Jaarlijkse schriftelijke afspraken over het vakantiesaldo

Een medewerker die zonder schriftelijke afspraak aan het einde van het kalenderjaar op voltijdse basis meer dan 80 vakantie-uren over heeft en meeneemt naar het volgende jaar, verliest het recht op deelname aan de plusvariant van de flexibele werkduur. De leidinggevende dient via de HR adviseur te regelen dat voor het komende kalenderjaar (en zolang aan het eind van daaropvolgende kalenderjaren meer dan 80 uren aan vakantietegoed overblijven) de standaard werkduur van 38 uur van toepassing is met 232 vakantie-uren op fulltime basis. Dit in plaats van de plusvariant van de flexibele werkduur van 40 uur met 96 extra compensatie-uren.

◆ ◆ ◆ ◆ ◆ ◆ ◆

= Voer onderstaande uit =
1. Beantwoord de volgende vragen over de tekst over het vakantiesaldo:
(a) Boven hoeveel resterende vakantie-uren op voltijdse basis verliest een medewerker zonder schriftelijke afspraak het recht op de plusvariant?
(b) Via wie dient de leidinggevende de overgang naar de standaard werkduur te regelen?
(c) Hoeveel extra compensatie-uren horen bij de plusvariant van 40 uur?
2. Typ het gedeelte van de tekst over het vakantiesaldo over, vanaf "Jaarlijkse schriftelijke afspraken" tot en met "96 extra compensatie-uren.".

◆ ◆ ◆ ◆ ◆ ◆ ◆

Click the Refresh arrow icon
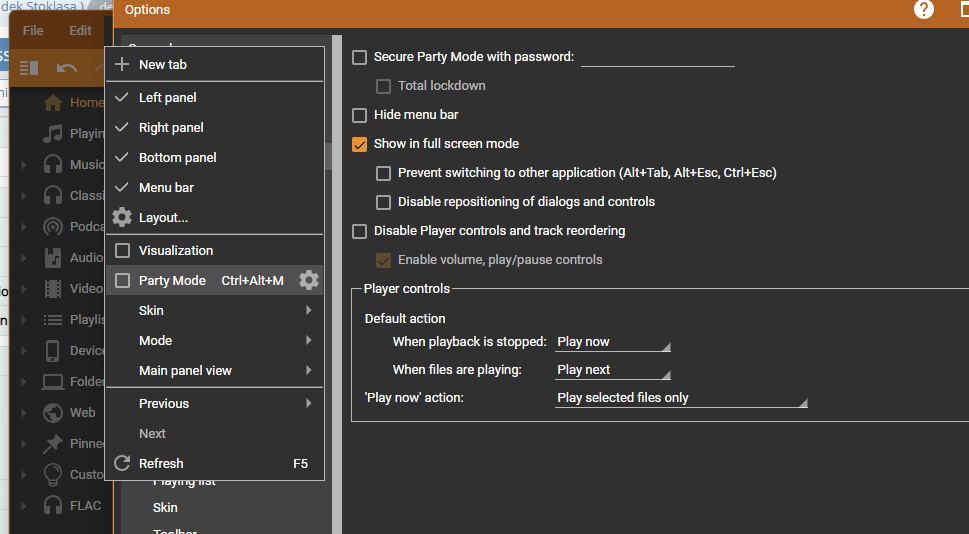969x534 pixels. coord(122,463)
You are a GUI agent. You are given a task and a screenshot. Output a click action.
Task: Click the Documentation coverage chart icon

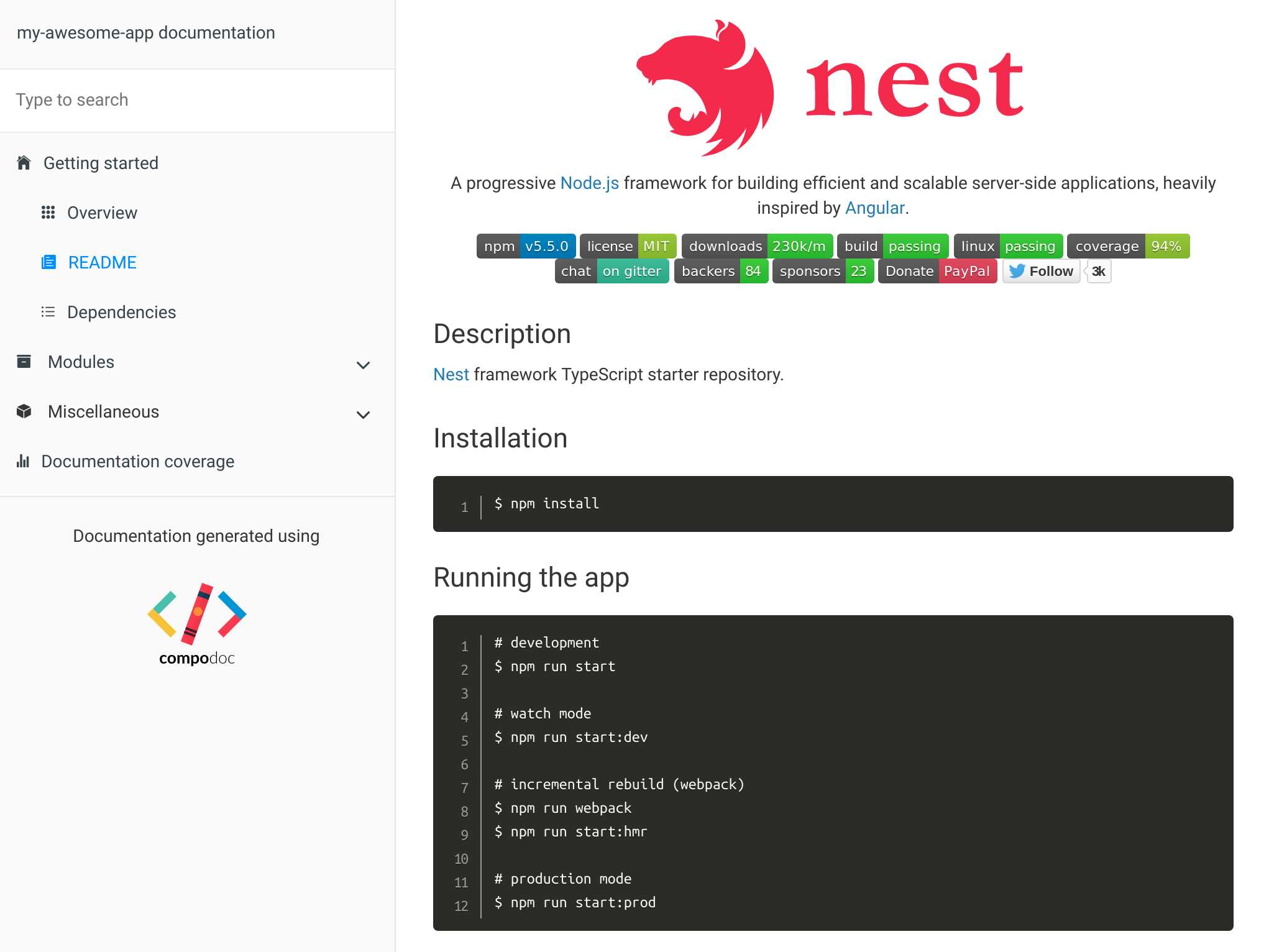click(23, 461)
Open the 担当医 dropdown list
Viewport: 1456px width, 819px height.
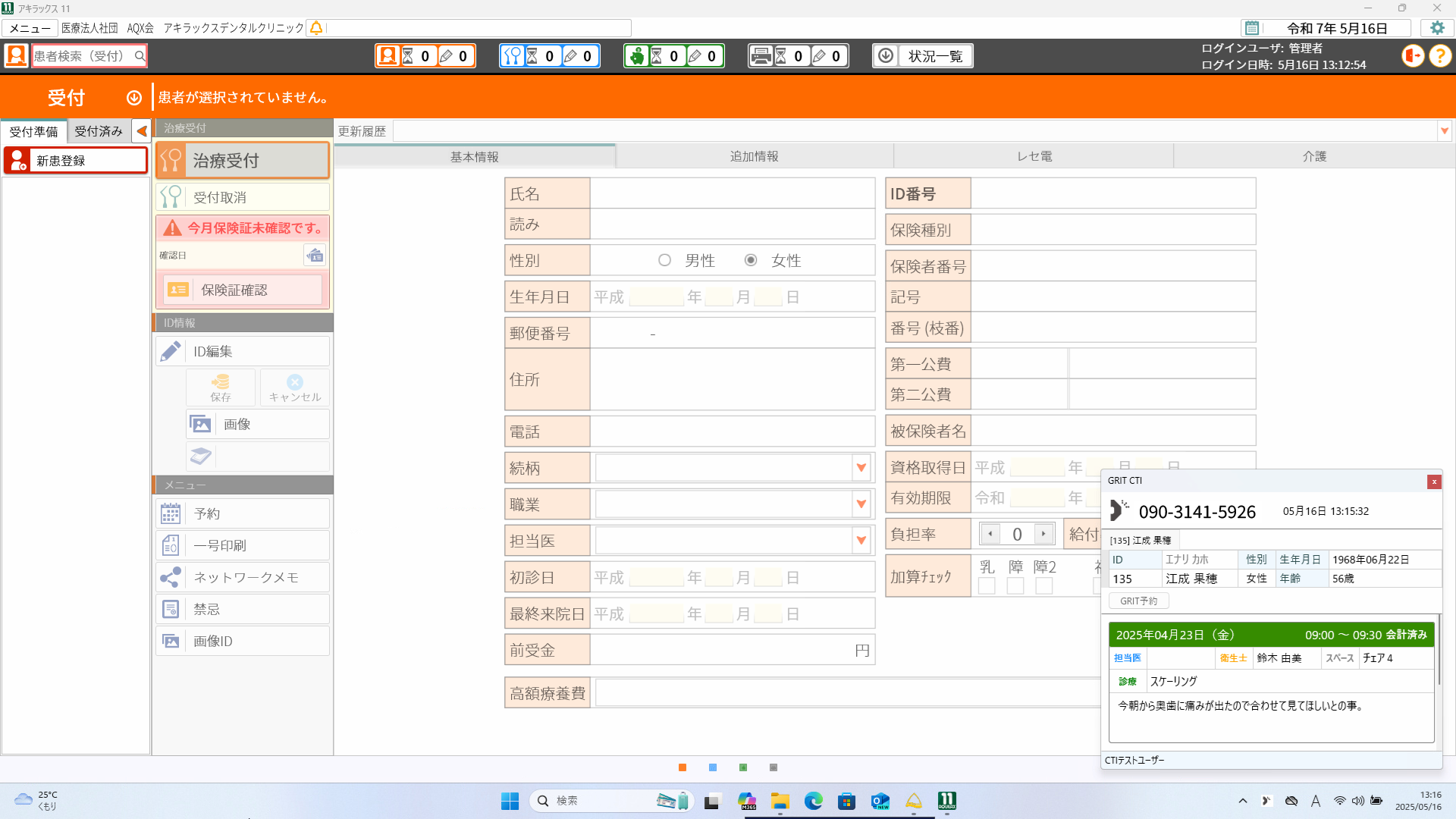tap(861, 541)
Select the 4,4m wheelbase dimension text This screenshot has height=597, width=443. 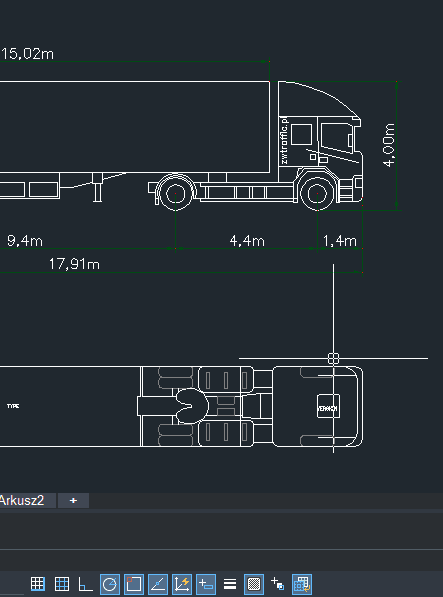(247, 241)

◆ ◆ ◆ ◆ ◆ ◆ ◆

= Antwoorden per opdracht =
1.
(a) 80 vakantie-uren
(b) Via de HR adviseur
(c) 96 extra compensatie-uren

2.
Jaarlijkse schriftelijke afspraken over het vakantiesaldo

Een medewerker die zonder schriftelijke afspraak aan het einde van het kalenderjaar op voltijdse basis meer dan 80 vakantie-uren over heeft en meeneemt naar het volgende jaar, verliest het recht op deelname aan de plusvariant van de flexibele werkduur. De leidinggevende dient via de HR adviseur te regelen dat voor het komende kalenderjaar (en zolang aan het eind van daaropvolgende kalenderjaren meer dan 80 uren aan vakantietegoed overblijven) de standaard werkduur van 38 uur van toepassing is met 232 vakantie-uren op fulltime basis. Dit in plaats van de plusvariant van de flexibele werkduur van 40 uur met 96 extra compensatie-uren.